Reihan: To Exist or Not to Exist?

There's been some heady philosophical discussion over at Free Exchange over ... existence.

Yes, people generally prefer existing. But the possible people implicit in couples' germ cells are not actual people, and therefore do not have preferences. Conception and birth are preconditions for having preferences. I call this the "lucky souls fallacy". Imagine pre-actual persons gathered outside the gate of existence. Each soul holds a number in its tiny incorporeal hands, badly hoping to be called. An ethereal presence stands at the gate shouting numbers. Lucky souls get to go to the front of the line, through the gate, and straight into a real pulsing zygote.



Only thus does the "decision to have kids" create a "massive benefit" to the kid. Lucky soul! But Mr Mankiw is right. What childbirth does is create a life -- a new nexus of benefits and harms, a new container of utility (to be reductively economistic about it).

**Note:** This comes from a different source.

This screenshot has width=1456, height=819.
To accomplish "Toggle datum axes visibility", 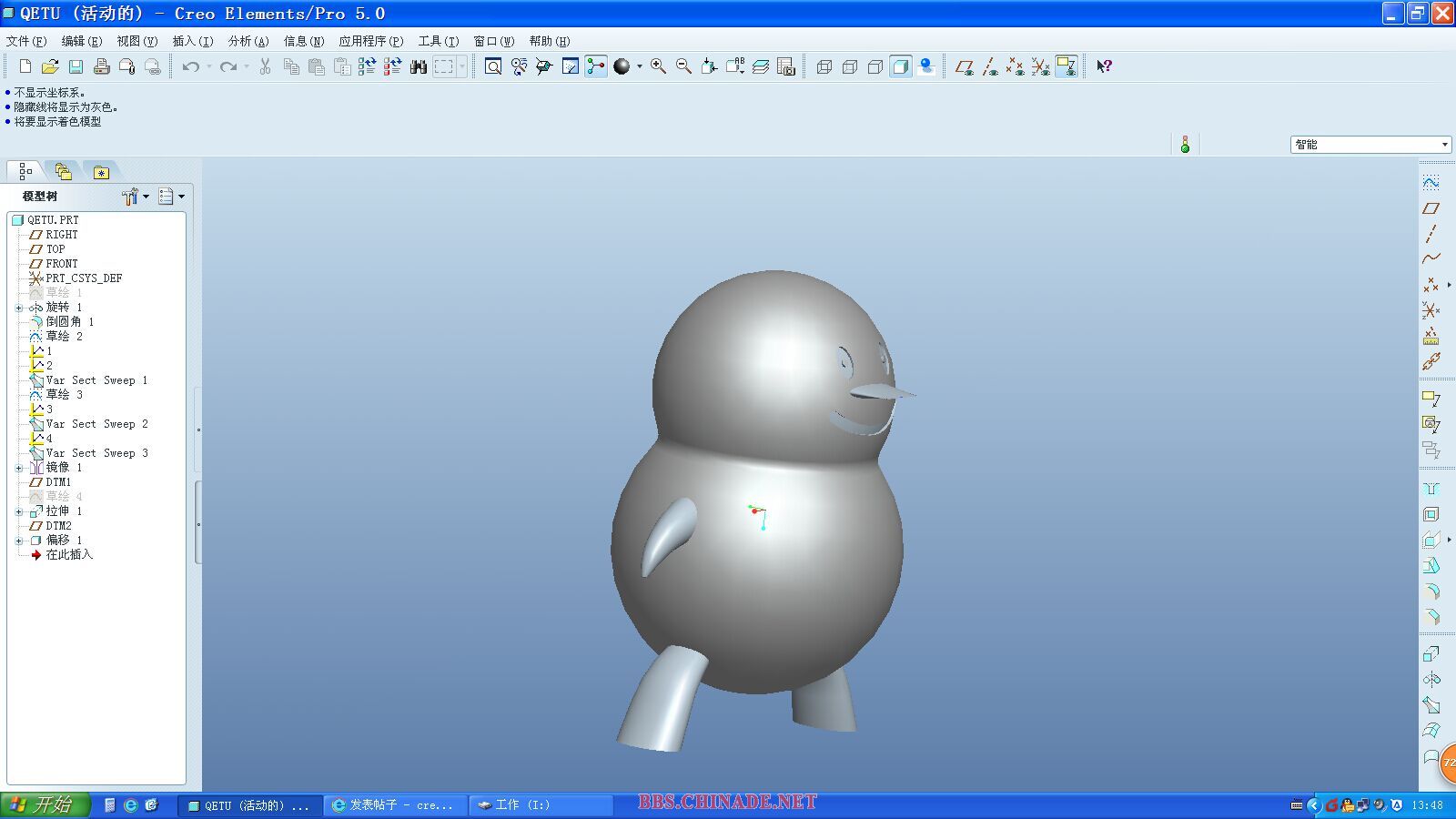I will point(990,66).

But by itself reproduction confers no benefit on the child produced, since there was no prior hollow soul longing to be filled by the breath of being.



And thank goodness this is true: if it weren't, we'd face the "repugnant conclusion."

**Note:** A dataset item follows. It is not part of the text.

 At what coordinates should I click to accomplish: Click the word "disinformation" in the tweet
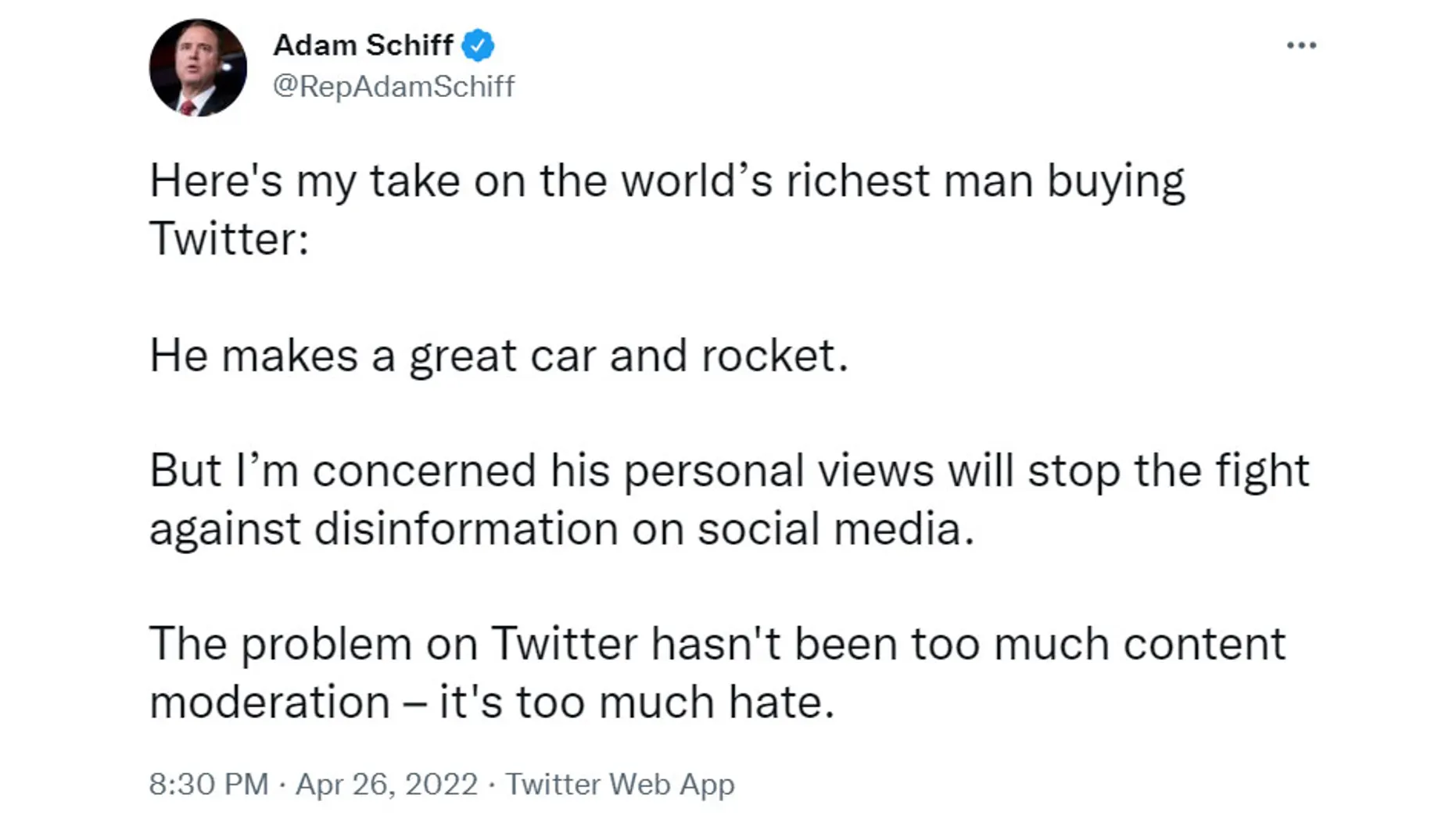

“For any possible population of at least ten billion people, all with a very high quality of life, there must be some much larger imaginable population whose existence, if other things are equal, would be better even though its members have lives that are barely worth living.”

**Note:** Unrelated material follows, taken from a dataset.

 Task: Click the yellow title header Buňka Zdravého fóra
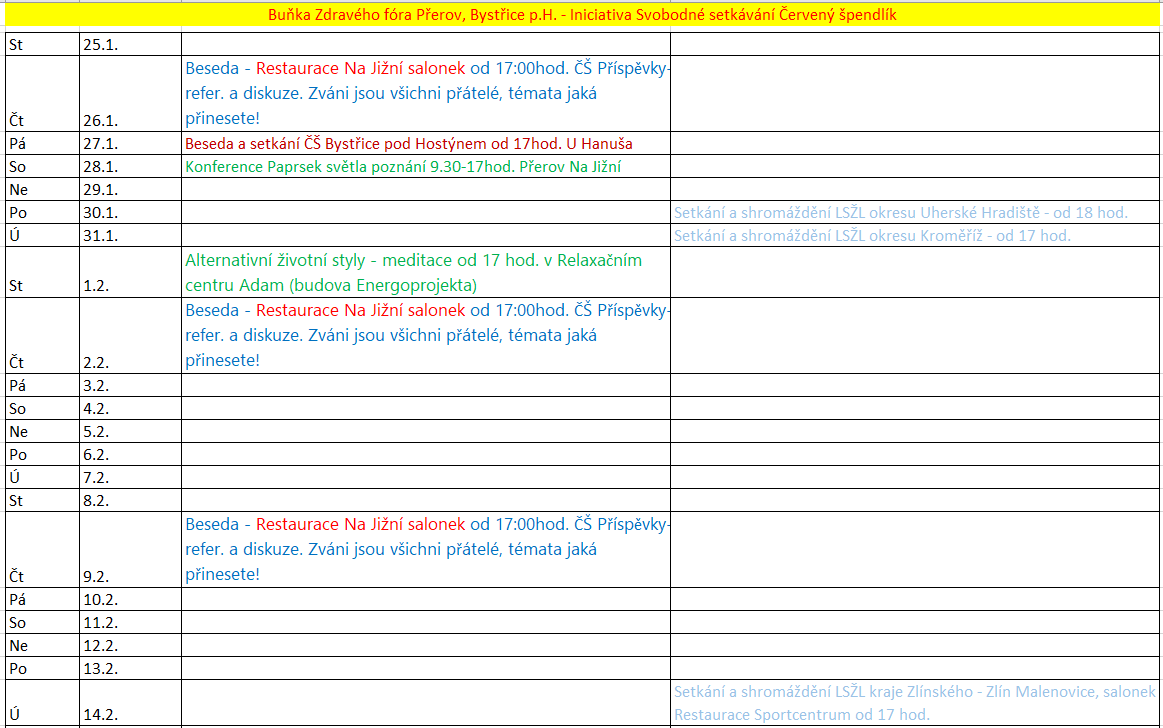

That said, I do take the position Glaeser does not, that under certain circumstances bringing a child into the world does represent an external benefit to society as a whole. This, of course, is by no means self-evidently clear: I can also see a plausible case for voluntary human extinction, particularly after having recently spent several hours in the company of some very boring and self-regarding people.

The website for Alan Weisman's excellent The World Without Us begins with a flash animation sequence. As it fired up, I saw the silhouette of a man who, I assume, had just finished the book. I then imagined that said silhouette, now full of despair over a world gone terribly wrong, would then stand on top of a chair and hang himself. That, alas, didn't happen.